Moreover, although First Amendment attacks on discretionary pardon
schemes have been few and far between, the Supreme Court “ha[s] strongly
suggested in dicta that exclusion of convicted felons from the franchise violates no
constitutional provision.” Ramirez, 418 U.S. at 53 (emphasis added). And every
First Amendment challenge to a discretionary vote-restoration regime we’ve found
has been summarily rebuffed. See, e.g., Kronlund v. Honstein, 327 F. Supp. 71, 73
(N.D. Ga. 1971); Farrakhan v. Locke, 987 F. Supp. 1304, 1314 (E.D. Wash. 1997);
Johnson v. Bush, 214 F. Supp. 2d 1333, 1338 (S.D. Fla. 2002) (King, J.), aff’d sub
nom. Johnson, 405 F.3d at 1214; Hayden v. Pataki, No. 00 Civ. 8586 (LMM), 2004
WL 1335921, at *6 (S.D.N.Y. June 14, 2004); Howard v. Gilmore, 205 F.3d 1333
(unpublished table decision), 2000 WL 203984 at *1 (4th Cir. 2000).
14
Finally, the First Amendment cases cited by the appellees appear inapposite to
a reenfranchisement case. Those cases established the longstanding and important
but (for our purposes) unremarkable point that a state cannot vest officials with
unlimited discretion to grant or deny licenses as a condition of engaging in protected
First Amendment activity. See, e.g., Forsyth Cty. v. Nationalist Movement, 505
U.S. 123, 130–33 (1992); City of Lakewood v. Plain Dealer Publ’g Co., 486 U.S.
750, 757–58 (1988). Thus, for instance, Forsyth County discussed an ordinance
that granted officials with boundless authority to authorize or forbid, and assess fees
on, “public speaking, parades, or assemblies in the archetype of a traditional public
forum,” which the Supreme Court deemed a “prior restraint on speech.” 505 U.S.

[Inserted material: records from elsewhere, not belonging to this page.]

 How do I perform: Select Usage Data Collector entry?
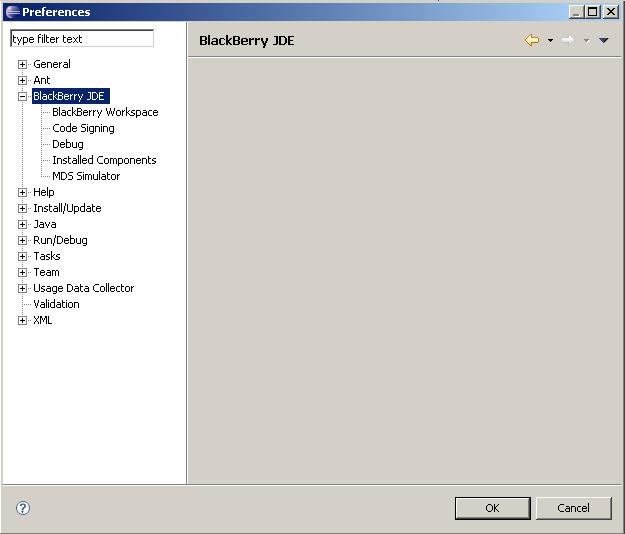[x=83, y=288]
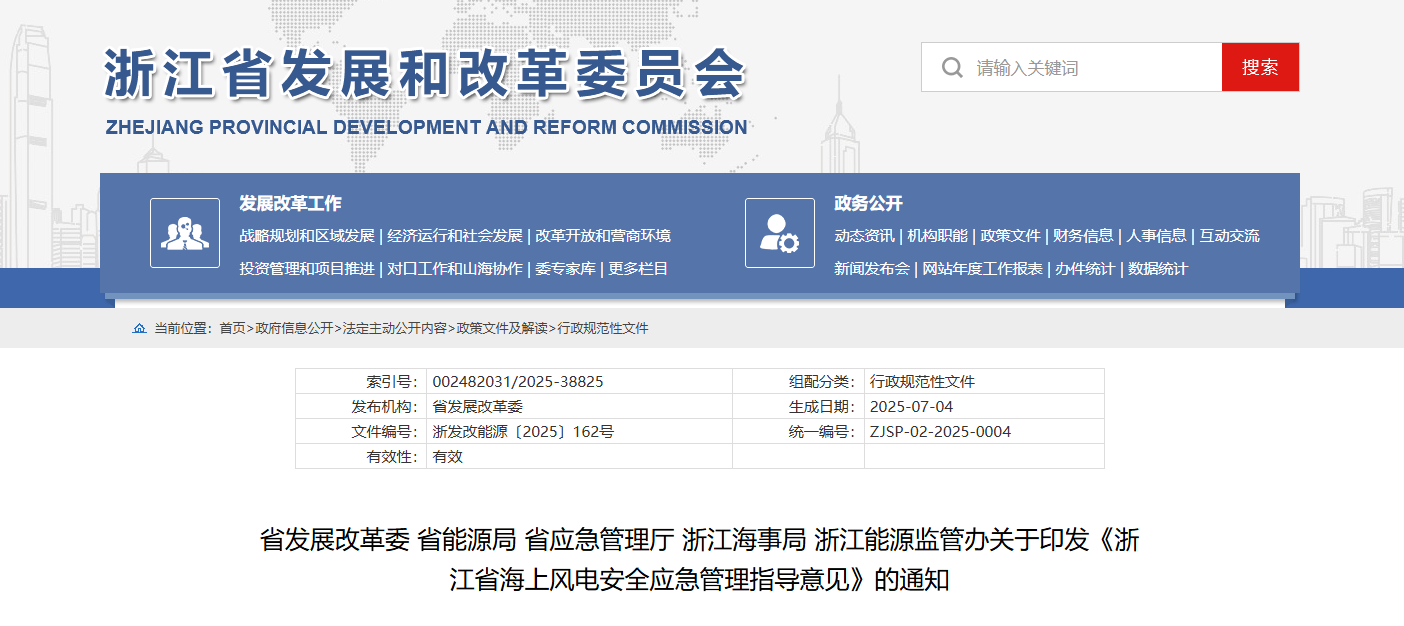Navigate to 政策文件及解读 breadcrumb
This screenshot has height=626, width=1404.
point(502,329)
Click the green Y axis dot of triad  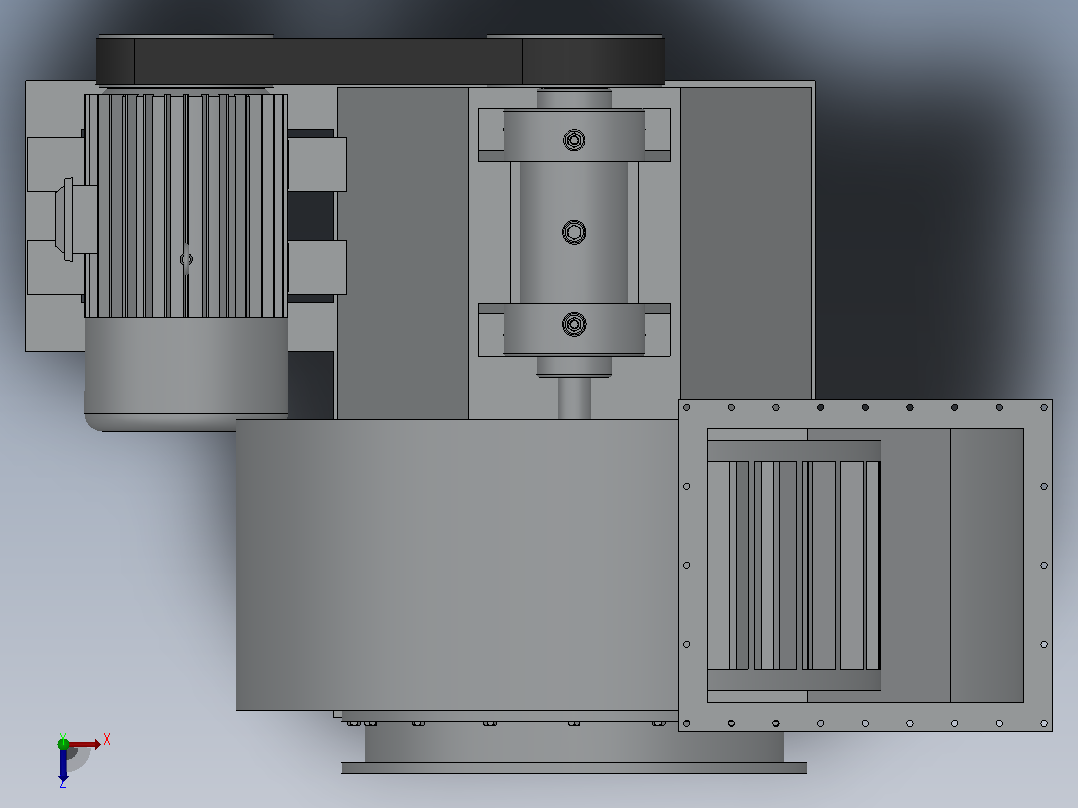63,743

at 130 (quotation omitted). Likewise, City of Lakewood involved a licensing
statute that reposed in the government the unbridled power to permit or deny the
placement of newspaper-dispensing devices on public sidewalks. 486 U.S. at 753.
There too, the Court struck down the statute as a “prior restraint.” Id. at 757.
However, this precedent does not bear directly on the matters presented by this case.
Indeed, none of the cited cases involved voting rights or even mentioned the First
Amendment’s interaction with the states’ broad authority expressly grounded in § 2
of the Fourteenth Amendment to disenfranchise felons and grant discretionary
clemency.
15
The long and short of it is that the State Executive Clemency Board is likely to
succeed as well on the merits of the appellees’ facial First Amendment claim.
III.
As a separate matter, Florida is also likely to succeed on the merits because
there are serious and substantial problems that inhere in the remedies the district
court has chosen -- injunctions commanding that the State Executive Clemency
Board cannot refuse to reenfranchise felons and that the Governor and his cabinet
must fashion out of whole cloth new standards by April 26, 2018. In particular, the
injunctions flatly prohibit the State Executive Clemency Board “from ending all
vote-restoration processes” for convicted felons. The district court crafted the
permanent injunctions this way:
Defendants are PERMANENTLY ENJOINED from enforcing the
current unconstitutional vote-restoration scheme. Defendants are also
PERMANENTLY ENJOINED from ending all vote-restoration
processes. On or before April 26, 2018, Defendants shall promulgate
specific and neutral criteria to direct vote-restoration decisions in
accordance with this Order. On or before April 26, 2018, Defendants
shall also promulgate meaningful, specific, and expeditious time
constraints in accordance with this Order. Defendants shall file with
this Court its modified rules on or before April 26, 2018.
However, as we’ve noted, § 2 of the Fourteenth Amendment expressly
provides for reduction of representation to the states if they deny or abridge the right
to vote “except for participation in rebellion, or other crime.” U.S. Const. amend.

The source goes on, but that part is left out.